TASKS TO PERFORM:
1 > Please explain, in one to three sentences, why the report on US sanctions against Russia says the European Union has more to lose from such sanctions than Washington.
2 > In the report on US sanctions against Russia, what will the United States do with existing export licenses that meet the stated conditions?
3 > Write a continuation of the report on US sanctions against Russia, picking up after its final sentence.

EXCERPT PROVIDED:
---------------
The US imposed new sanctions against Russia this morning, targeting seven cronies of Putin and 17 Russian firms:
Among those sanctioned were Igor Sechin, head of state energy firm Rosneft, and Deputy Prime Minister Dmitry Kozak. A Russian deputy foreign minister was quoted as expressing “disgust” at the White House announcement. The European Union, with more to lose than Washington from sanctions against Russia, a major energy supplier and trading partner for the EU, is also expected to announce new penalties after member governments reached a deal, diplomats said.
The United States will deny export licenses for any high-technology items that could contribute to Russian military capabilities and will revoke any existing export licenses that meet these conditions, the White House said. It was the third round of sanctions that the United States has imposed over Crime and troop build-up on the border. All the sanctions have been aimed at individuals and businesses.
---------------
[Dataset entries]

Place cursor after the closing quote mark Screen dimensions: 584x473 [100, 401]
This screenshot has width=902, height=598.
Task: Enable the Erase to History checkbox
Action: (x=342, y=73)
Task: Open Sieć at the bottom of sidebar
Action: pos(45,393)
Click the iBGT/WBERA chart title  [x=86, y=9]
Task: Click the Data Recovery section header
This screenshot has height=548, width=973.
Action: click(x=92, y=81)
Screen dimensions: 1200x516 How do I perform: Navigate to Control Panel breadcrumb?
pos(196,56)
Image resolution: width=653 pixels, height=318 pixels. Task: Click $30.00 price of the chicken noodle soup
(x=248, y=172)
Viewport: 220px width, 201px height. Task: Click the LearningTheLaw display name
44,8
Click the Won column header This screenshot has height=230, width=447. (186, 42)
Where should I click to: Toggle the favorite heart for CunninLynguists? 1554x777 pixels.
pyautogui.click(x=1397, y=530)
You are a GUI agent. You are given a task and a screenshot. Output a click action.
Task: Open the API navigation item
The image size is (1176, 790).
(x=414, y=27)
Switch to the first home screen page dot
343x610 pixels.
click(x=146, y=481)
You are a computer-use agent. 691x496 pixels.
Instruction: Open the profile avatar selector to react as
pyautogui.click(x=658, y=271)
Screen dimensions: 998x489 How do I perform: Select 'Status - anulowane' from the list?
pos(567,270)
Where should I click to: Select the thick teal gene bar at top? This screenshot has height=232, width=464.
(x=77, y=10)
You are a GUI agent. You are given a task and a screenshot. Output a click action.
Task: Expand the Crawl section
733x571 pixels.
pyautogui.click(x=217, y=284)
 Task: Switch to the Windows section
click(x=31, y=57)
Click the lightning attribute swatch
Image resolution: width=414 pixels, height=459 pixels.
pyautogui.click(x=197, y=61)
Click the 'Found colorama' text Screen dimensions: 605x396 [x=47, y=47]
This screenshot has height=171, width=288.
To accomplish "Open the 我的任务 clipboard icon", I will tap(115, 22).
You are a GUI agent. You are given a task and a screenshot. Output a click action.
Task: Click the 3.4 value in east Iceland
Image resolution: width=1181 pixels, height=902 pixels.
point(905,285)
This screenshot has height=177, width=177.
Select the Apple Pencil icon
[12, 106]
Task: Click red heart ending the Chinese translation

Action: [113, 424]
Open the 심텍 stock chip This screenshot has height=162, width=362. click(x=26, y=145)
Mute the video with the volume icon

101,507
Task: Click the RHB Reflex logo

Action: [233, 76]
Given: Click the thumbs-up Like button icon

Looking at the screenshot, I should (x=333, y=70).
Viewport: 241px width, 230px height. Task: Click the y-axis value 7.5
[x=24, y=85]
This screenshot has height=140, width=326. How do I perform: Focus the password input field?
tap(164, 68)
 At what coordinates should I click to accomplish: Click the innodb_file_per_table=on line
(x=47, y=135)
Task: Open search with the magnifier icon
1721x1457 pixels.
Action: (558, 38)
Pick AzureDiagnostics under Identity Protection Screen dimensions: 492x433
---------------
EXERCISE RESULTS:
1 > The report says the European Union has more to lose because Russia is a major energy supplier and trading partner for the EU.

2 > It will revoke them.

3 >
Max Boot sums up the emerging criticism from the right, that only sanctions on Putin himself will have any effect:
If you want to know why Putin is able to get away with his brazen aggression, here it is in a nutshell: a fundamental failure of will on the part of the U.S. and its European allies. Obviously nobody favors nuclear or even conventional military retaliation–we are not going to war with Russia unless it crosses some future line. But surely Putin has already crossed enough lines to justify the most severe possible economic sanctions we can inflict–including doing everything possible to deny him and his cronies the use of their illicitly acquired fortunes. The fact that we are willing to impose limited sanctions on some Putin pals but not on the master of the Kremlin himself says volumes about how fecklessly we are acting in the face of continuing and escalating aggression.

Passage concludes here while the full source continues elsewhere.